Angela Buxton, Half of an Outcast Duo in Tennis History, Dies at 85
She was Jewish, and the great Althea Gibson was Black, and in the segregated world of 1950s tennis they forged a remarkable friendship as champion doubles partners.
They were both outsiders in the starched white world of elite 1950s tennis, superb players but excluded from tournaments and clubs and shunned on the circuit because of their heritage. Angela Buxton, a white, Jewish Englishwoman, was a granddaughter of Russian Jews who had fled the pogroms in the early 1900s; Althea Gibson, a Black American, was born in a sharecropper’s shack in South Carolina and grew up in Harlem.

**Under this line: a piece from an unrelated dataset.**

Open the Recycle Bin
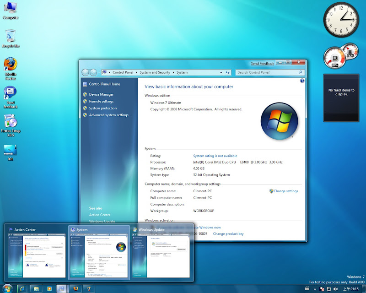coord(11,36)
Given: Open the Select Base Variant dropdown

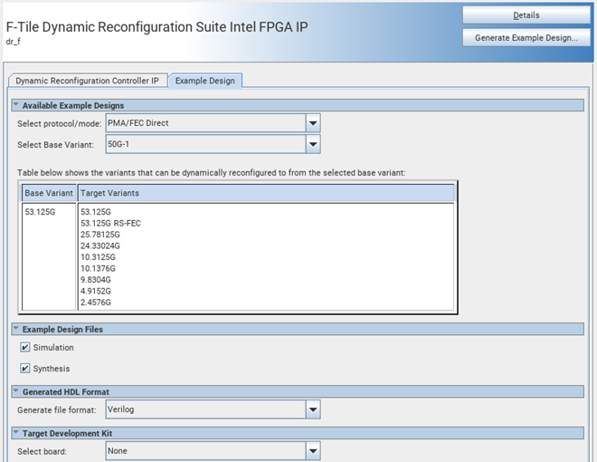Looking at the screenshot, I should [313, 145].
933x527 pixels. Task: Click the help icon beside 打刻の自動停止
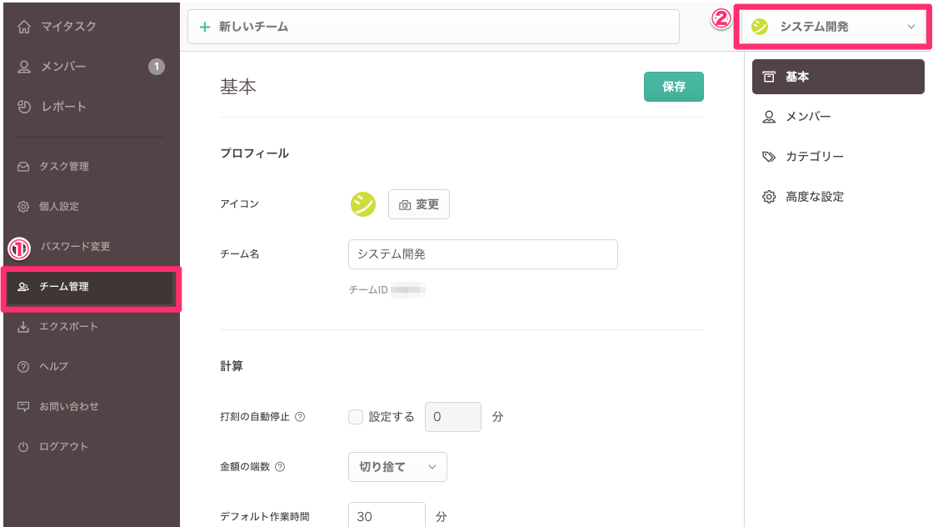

They eventually found each other and forged a powerful doubles partnership. In 1956, they won the French Championships and Wimbledon, the jewel in the crown of a sport that had hardly welcomed them.
But for all Ms. Buxton’s prowess on the court — she was ranked in the women’s top 10 in the mid-1950s — she is best remembered for the long-lasting support and encouragement she gave Ms. Gibson, the first great Black player in women’s tennis, the first Black to win Wimbledon and, for a time, the No. 1 ranked female player in the world.
Ms. Buxton died at 85 on Aug. 14 at her home in Ft. Lauderdale, Fla., the International Tennis Federation announced. No cause was given.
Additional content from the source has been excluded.